*Saved data entries*
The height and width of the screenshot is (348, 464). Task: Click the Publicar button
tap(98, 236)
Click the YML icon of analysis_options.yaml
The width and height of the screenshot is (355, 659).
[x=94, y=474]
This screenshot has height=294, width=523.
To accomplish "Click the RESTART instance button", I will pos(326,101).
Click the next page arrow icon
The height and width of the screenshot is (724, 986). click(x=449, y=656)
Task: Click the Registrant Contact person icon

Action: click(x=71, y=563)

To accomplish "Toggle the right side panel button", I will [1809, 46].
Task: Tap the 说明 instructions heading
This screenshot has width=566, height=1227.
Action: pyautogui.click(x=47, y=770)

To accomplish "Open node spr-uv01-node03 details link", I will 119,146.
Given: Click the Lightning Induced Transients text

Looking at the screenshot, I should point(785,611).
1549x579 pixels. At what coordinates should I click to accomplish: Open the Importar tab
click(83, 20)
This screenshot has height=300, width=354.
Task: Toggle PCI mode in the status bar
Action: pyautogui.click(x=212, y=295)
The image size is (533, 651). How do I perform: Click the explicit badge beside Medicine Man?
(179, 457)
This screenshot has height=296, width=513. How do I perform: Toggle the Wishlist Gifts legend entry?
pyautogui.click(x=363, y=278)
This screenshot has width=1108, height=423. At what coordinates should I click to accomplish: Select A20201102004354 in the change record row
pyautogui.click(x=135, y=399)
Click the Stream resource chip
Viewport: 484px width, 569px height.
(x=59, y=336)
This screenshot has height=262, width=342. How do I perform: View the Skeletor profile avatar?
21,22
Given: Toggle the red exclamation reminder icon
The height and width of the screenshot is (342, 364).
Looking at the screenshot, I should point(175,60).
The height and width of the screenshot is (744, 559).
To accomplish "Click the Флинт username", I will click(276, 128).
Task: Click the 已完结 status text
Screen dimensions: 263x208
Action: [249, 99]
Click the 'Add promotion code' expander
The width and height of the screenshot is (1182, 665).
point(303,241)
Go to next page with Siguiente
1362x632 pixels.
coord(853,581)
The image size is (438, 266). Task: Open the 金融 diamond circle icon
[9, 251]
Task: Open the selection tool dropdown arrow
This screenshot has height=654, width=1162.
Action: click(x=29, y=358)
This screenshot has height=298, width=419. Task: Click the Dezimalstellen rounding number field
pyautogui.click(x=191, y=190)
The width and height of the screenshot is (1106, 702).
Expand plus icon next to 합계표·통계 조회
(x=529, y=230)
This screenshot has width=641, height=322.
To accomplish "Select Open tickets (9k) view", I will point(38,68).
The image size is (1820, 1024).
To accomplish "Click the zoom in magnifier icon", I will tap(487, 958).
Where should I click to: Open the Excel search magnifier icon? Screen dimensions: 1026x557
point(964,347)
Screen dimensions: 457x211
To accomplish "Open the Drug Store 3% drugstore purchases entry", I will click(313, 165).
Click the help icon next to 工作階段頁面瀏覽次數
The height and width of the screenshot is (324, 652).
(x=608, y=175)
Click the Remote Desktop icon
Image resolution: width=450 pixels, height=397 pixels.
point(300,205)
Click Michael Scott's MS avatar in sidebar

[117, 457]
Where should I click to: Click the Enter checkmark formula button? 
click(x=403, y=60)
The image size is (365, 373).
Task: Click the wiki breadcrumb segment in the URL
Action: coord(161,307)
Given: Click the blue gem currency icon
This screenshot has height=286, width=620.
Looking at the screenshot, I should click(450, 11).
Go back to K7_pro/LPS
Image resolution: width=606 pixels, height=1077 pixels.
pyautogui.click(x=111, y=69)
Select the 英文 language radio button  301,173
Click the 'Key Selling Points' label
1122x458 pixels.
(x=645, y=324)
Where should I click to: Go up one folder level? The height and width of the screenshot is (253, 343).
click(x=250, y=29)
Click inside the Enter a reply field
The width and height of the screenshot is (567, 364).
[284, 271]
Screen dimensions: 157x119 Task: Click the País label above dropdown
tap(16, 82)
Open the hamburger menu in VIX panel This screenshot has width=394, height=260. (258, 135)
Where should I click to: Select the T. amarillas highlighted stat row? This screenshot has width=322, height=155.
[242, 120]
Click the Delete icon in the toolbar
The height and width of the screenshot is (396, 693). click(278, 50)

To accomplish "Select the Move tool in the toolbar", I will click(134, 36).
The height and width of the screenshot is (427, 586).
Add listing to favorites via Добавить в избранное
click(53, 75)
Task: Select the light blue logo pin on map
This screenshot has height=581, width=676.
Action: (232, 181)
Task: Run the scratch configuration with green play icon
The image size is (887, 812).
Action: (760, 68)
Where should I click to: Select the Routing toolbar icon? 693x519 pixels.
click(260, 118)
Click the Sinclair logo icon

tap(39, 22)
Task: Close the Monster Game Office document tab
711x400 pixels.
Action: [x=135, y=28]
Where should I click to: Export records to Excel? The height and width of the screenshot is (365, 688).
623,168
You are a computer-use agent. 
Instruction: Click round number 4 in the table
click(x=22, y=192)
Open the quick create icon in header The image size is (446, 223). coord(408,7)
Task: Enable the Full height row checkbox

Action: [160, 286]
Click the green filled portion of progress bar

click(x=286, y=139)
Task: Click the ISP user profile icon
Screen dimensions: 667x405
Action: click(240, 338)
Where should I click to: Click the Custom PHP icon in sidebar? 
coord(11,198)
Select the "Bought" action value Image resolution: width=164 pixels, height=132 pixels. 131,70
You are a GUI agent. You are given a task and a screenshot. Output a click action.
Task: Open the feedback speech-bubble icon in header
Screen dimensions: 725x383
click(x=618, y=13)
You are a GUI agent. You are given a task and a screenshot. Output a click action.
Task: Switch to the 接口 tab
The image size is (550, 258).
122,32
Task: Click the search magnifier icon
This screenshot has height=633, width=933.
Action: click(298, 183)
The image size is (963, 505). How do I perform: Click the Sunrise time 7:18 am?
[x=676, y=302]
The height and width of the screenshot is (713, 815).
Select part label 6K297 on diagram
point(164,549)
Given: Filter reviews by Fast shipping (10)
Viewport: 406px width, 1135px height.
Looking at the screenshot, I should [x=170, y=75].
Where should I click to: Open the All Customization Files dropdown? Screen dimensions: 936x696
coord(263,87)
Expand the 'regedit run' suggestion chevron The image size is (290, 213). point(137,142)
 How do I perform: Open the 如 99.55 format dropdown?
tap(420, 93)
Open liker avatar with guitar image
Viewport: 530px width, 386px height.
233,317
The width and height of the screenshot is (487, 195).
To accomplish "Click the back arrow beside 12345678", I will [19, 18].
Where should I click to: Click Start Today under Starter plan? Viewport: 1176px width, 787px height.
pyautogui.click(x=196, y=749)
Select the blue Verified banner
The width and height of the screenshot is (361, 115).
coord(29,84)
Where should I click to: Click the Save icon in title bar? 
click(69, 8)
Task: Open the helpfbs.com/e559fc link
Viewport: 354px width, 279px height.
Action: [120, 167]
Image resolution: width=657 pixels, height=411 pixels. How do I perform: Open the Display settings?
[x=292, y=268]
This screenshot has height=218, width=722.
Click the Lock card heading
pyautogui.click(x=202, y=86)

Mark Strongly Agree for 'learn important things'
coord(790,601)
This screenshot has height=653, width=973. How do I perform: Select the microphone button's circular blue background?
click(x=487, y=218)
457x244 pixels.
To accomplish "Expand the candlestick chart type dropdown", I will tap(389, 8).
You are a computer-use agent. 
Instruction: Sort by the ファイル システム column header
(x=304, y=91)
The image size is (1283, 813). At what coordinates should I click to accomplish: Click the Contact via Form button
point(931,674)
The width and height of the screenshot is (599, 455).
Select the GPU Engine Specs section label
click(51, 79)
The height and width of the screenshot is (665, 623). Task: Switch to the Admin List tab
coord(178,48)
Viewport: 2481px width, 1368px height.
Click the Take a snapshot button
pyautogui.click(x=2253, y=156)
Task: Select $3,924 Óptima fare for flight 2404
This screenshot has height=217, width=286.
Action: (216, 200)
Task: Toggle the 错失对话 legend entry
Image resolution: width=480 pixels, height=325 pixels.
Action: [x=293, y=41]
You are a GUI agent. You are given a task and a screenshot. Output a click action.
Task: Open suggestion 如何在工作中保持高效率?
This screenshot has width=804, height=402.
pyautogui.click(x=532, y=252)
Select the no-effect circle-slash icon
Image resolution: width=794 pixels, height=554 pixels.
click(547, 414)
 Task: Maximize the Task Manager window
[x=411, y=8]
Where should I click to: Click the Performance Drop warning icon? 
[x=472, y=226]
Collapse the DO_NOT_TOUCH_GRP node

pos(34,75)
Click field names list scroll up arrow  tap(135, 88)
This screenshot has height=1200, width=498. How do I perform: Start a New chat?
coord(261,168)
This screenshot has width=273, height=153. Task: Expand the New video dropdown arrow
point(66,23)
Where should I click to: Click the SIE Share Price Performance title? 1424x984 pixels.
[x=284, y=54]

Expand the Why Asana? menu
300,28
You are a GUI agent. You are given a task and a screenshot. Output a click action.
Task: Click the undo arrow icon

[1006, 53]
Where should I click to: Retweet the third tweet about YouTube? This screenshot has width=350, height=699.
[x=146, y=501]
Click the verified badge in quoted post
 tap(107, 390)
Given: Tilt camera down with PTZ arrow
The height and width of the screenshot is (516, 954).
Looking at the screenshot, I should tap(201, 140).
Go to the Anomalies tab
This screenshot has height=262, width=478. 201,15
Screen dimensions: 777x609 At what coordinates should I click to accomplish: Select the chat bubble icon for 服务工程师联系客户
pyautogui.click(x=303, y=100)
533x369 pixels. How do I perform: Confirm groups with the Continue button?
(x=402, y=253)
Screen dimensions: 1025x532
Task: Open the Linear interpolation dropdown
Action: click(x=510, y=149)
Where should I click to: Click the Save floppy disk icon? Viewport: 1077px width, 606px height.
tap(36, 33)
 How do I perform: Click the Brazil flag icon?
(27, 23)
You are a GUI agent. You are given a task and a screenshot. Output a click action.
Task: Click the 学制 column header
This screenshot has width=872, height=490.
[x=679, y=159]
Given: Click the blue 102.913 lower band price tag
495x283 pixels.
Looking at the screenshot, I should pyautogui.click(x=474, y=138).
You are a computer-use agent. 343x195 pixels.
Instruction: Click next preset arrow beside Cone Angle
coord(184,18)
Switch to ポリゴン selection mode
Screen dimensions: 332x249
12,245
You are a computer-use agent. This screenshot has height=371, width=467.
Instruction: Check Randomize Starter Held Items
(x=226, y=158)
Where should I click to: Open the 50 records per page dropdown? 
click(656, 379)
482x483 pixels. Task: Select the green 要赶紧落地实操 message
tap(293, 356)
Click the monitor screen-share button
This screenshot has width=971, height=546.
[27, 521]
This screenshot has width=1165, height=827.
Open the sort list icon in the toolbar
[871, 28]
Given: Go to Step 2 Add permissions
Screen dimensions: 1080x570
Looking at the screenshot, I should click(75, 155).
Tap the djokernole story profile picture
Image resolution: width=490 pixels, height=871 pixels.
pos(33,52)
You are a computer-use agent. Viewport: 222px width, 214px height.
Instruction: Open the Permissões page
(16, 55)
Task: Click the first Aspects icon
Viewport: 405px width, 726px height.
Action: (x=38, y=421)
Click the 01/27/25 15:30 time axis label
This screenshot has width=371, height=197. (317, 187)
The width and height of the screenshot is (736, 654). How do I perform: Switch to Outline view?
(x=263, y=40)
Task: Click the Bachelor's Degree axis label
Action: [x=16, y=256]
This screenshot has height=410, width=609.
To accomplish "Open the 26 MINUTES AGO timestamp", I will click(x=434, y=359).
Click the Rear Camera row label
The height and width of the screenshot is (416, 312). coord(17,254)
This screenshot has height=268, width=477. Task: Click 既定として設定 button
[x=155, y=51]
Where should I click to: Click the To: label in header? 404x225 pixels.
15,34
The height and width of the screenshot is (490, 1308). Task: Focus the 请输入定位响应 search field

*Problem to work on*
Search the records for the string "link" and report each line that has it.

*Answer below*
To accomplish "Open node spr-uv01-node03 details link", I will 119,146.
Task: Open the helpfbs.com/e559fc link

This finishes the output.